The Schoolteachers’ Regiment

The 151st Pennsylvania Infantry was recruited from six different counties in the autumn of 1862. Many of the enlistees were educators who had laid down their grade books and left their classrooms to defend their families, students, and country. For that, they earned the nickname “The Schoolteacher’s Regiment.” Their orders carried them to DC and Virginia, where Confederates were disrupting the Union encampments with guerilla strikes. Soon after, they were reassigned to the Army of the Potomac and fought their first real battle at Chancellorsville, in Virginia.

A month away from discharge, the regiment moved on to Gettysburg, where Lieutenant Colonel George McFarland took temporary command. For the battle, they joined up with the Union defense of Seminary Ridge and McPherson’s Ridge on the left flank. The Confederate offensive was powerful, forcing one company to retreat and the rest to hide in the lee of a barricade. Gunsmoke completely obscured the soldiers’ vision, it was so thick on the field, but they maintained their defense.

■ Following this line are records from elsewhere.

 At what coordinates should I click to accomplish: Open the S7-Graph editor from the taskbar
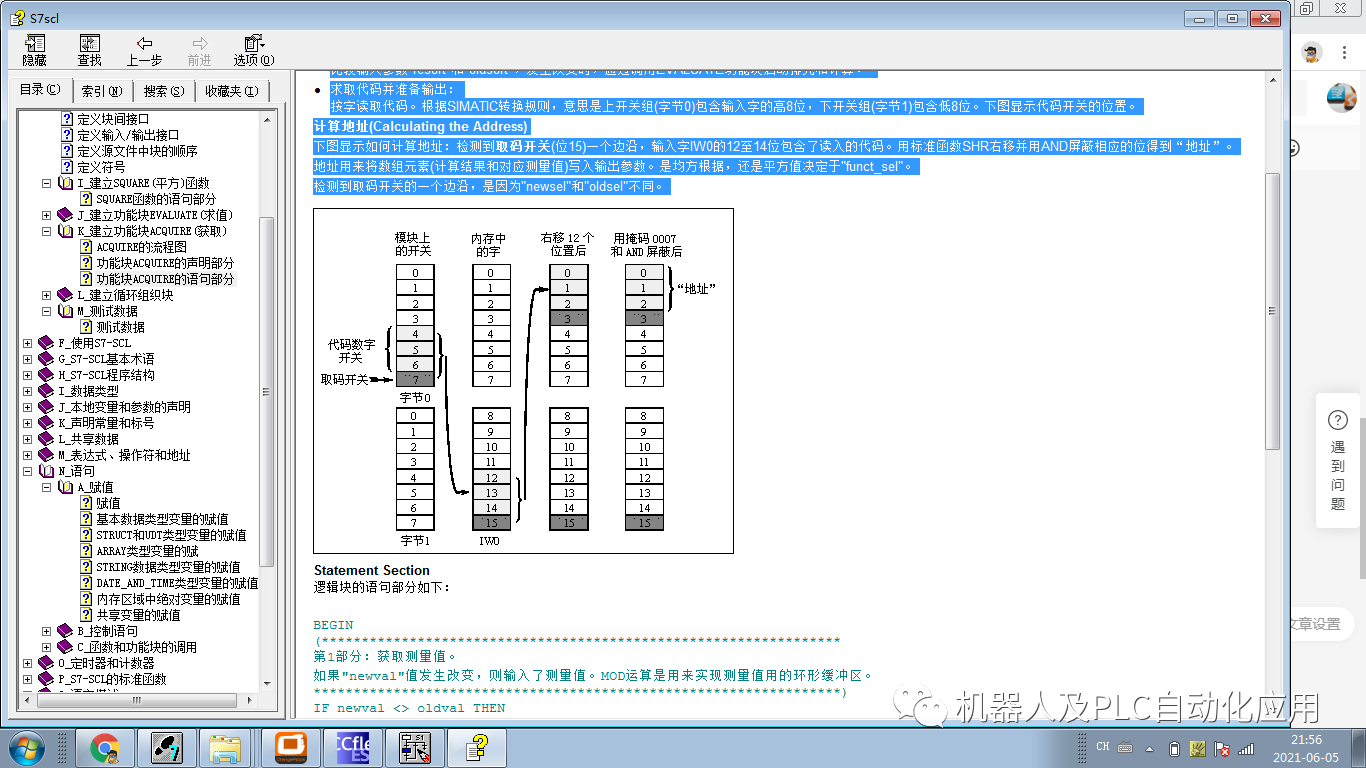(x=415, y=747)
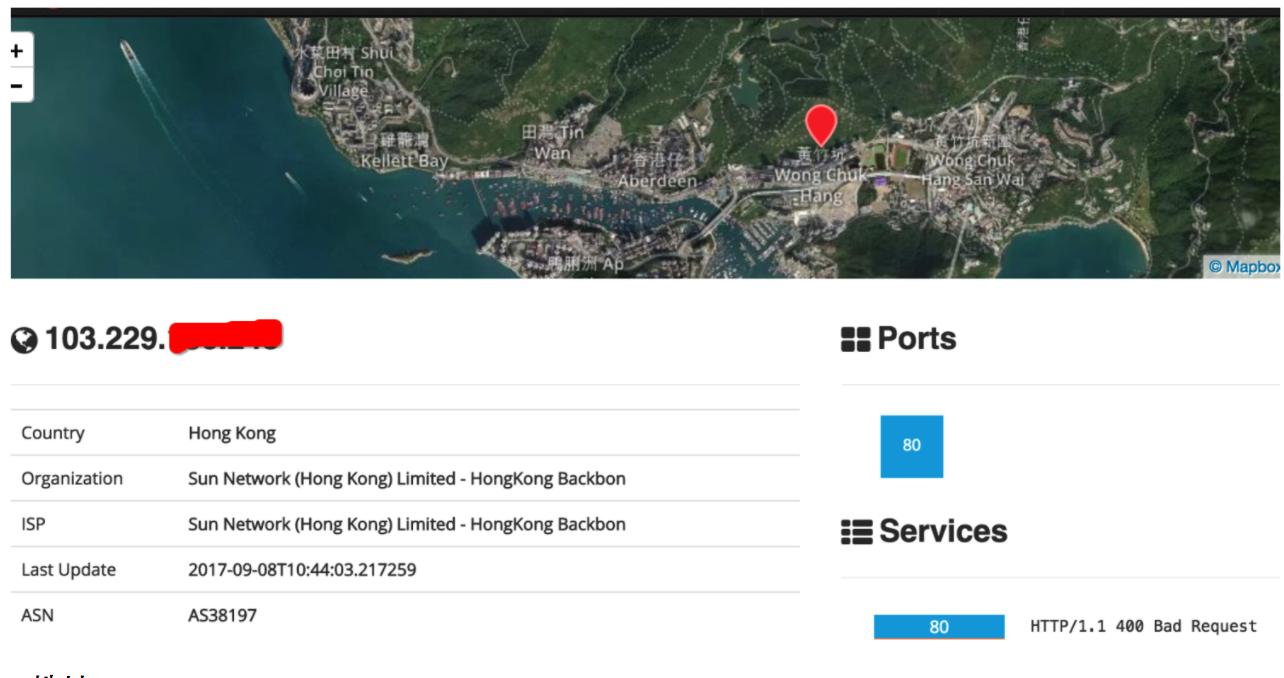This screenshot has width=1284, height=678.
Task: Click the grid icon next to Ports
Action: tap(855, 340)
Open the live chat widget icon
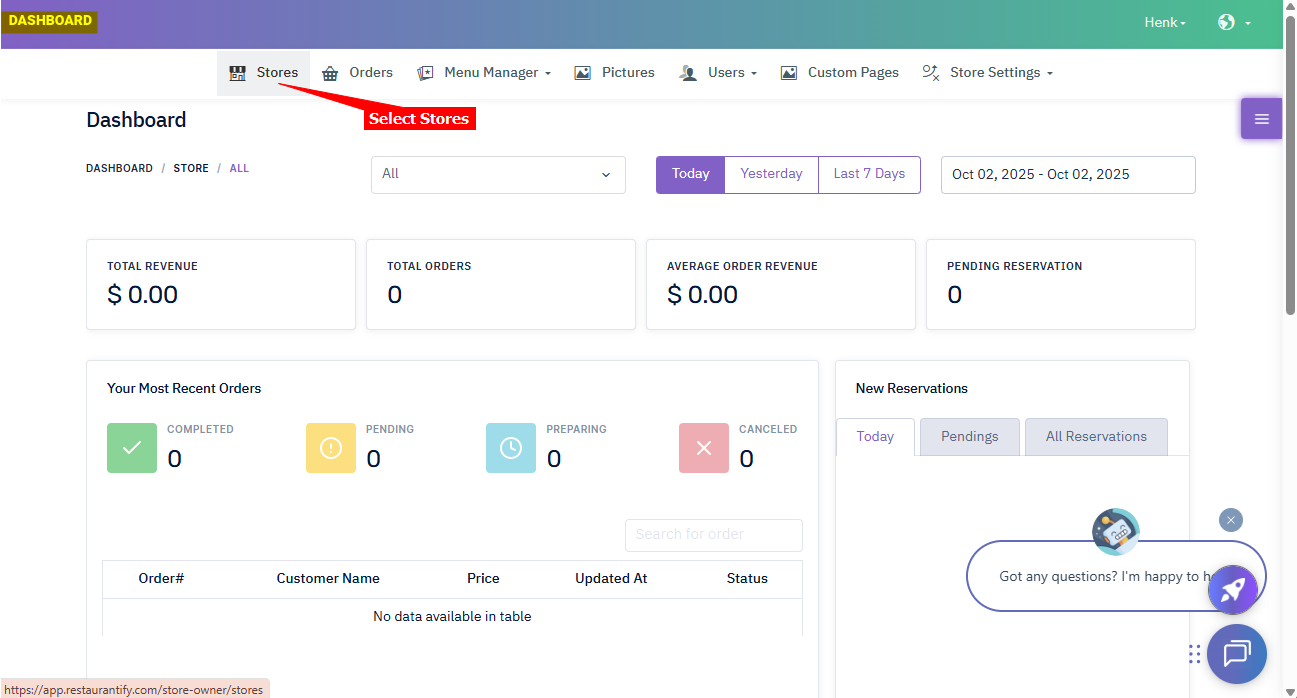The image size is (1297, 698). tap(1236, 654)
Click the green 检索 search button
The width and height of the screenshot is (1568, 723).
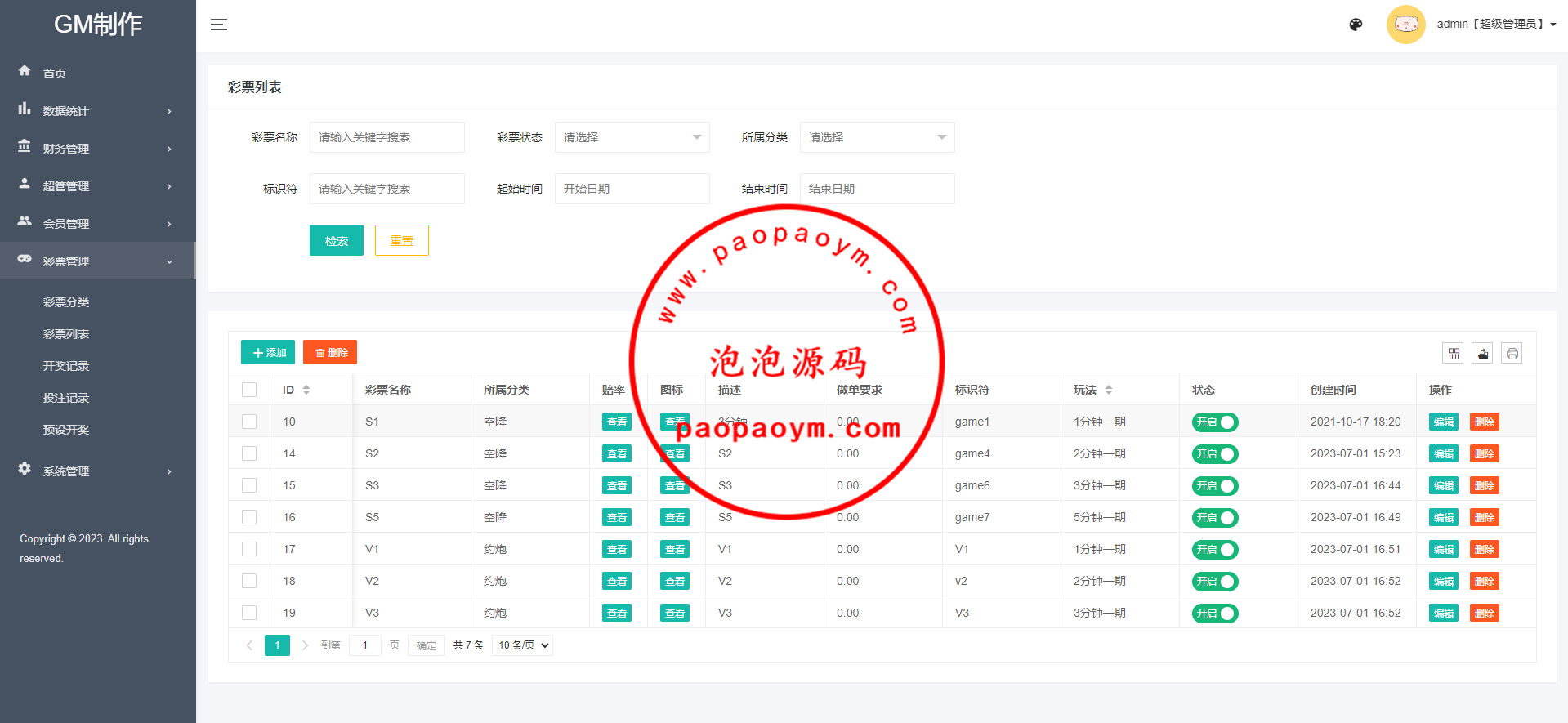(x=336, y=240)
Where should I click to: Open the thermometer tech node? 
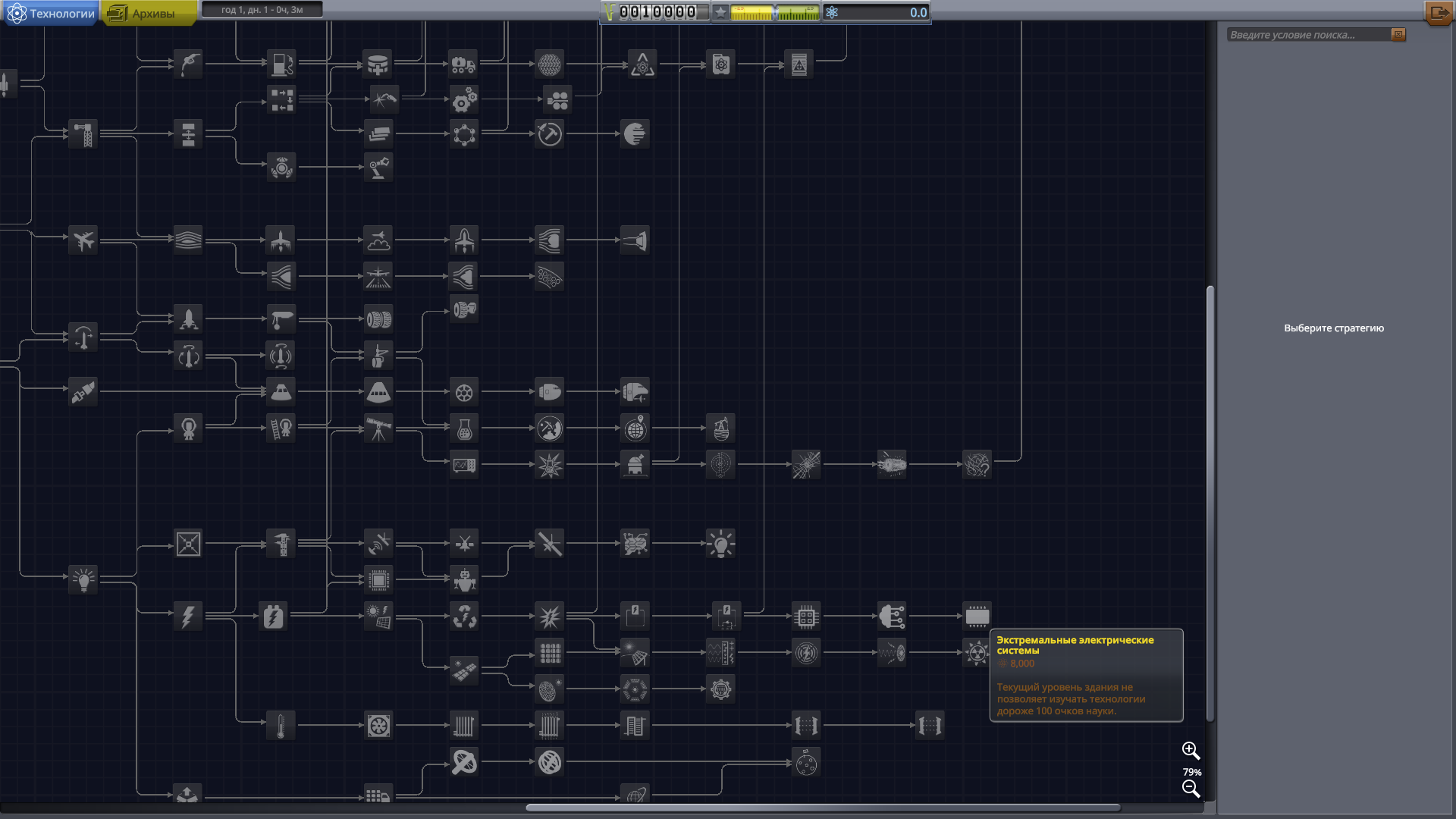pyautogui.click(x=281, y=726)
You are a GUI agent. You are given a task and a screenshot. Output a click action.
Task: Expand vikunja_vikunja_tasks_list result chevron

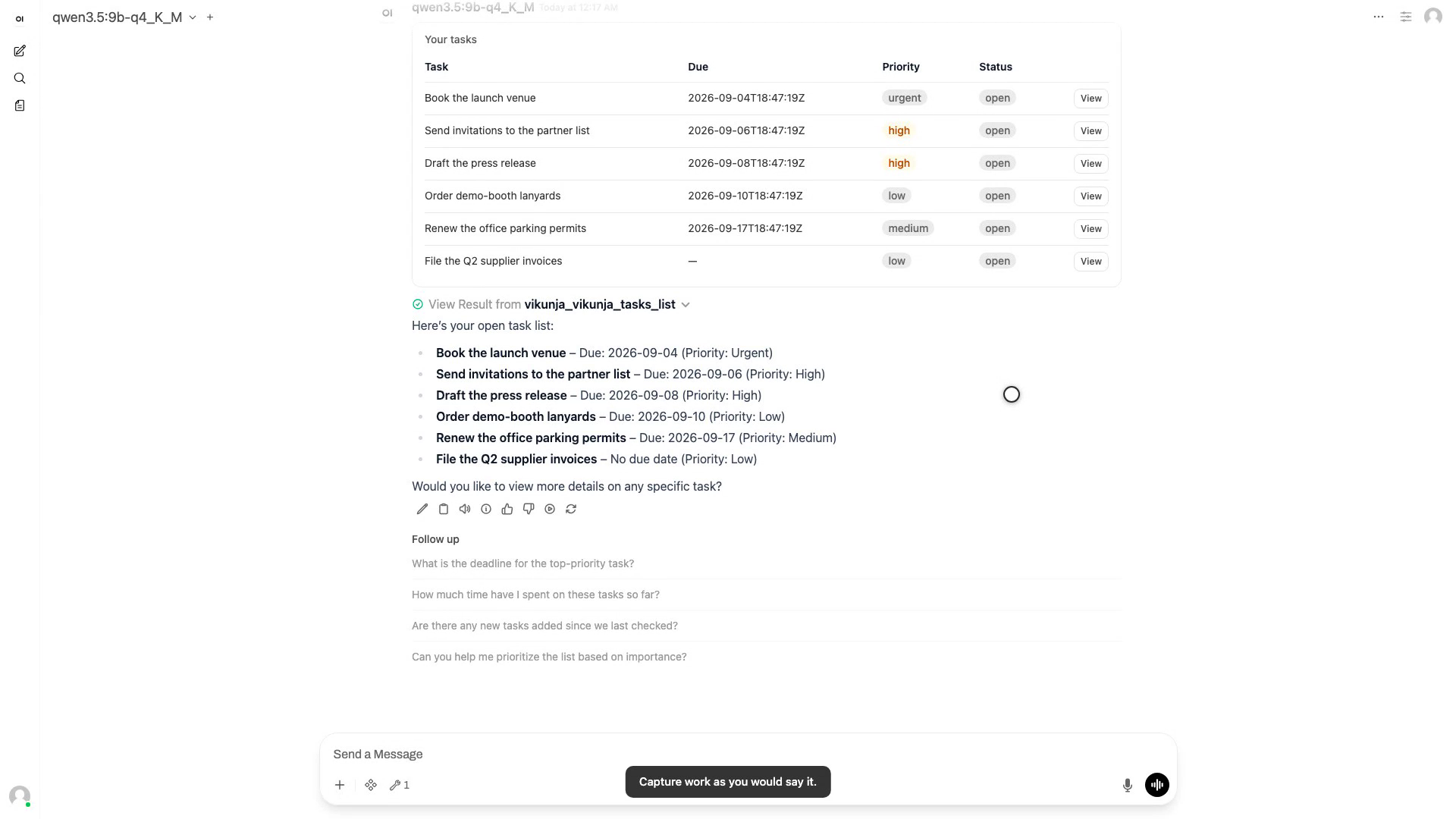pos(686,305)
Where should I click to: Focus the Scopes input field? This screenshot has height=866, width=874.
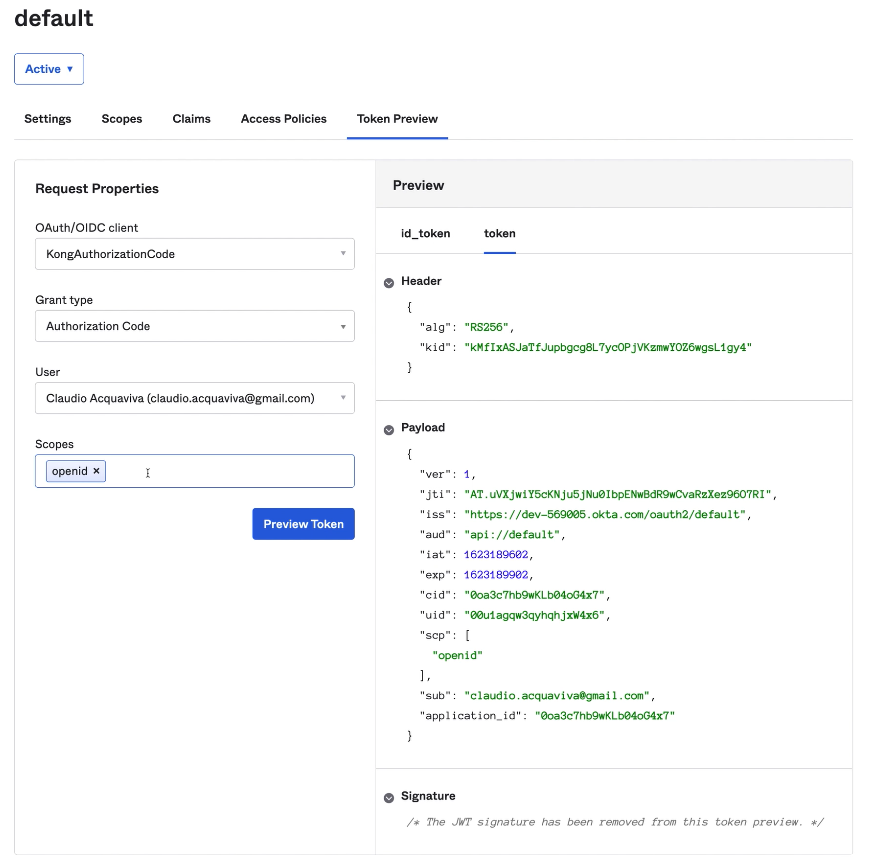230,471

McFarland was stooping down to see under the smoke and try to gain an advantage over the rebels, when a Confederate bullet pierced both of his legs. A heroic Private nearly died carrying him to the hospital—one of his brass buttons was severed by a bullet! The Lt. Col. was saved, while the rest of the regiment reformed and returned to battle on Cemetery Hill. In total, the Schoolteacher’s Regiment suffered 337 casualties of the 467 men present at Gettysburg. Their memorial stands at the intersection of Meredith and South Reynolds Avenues.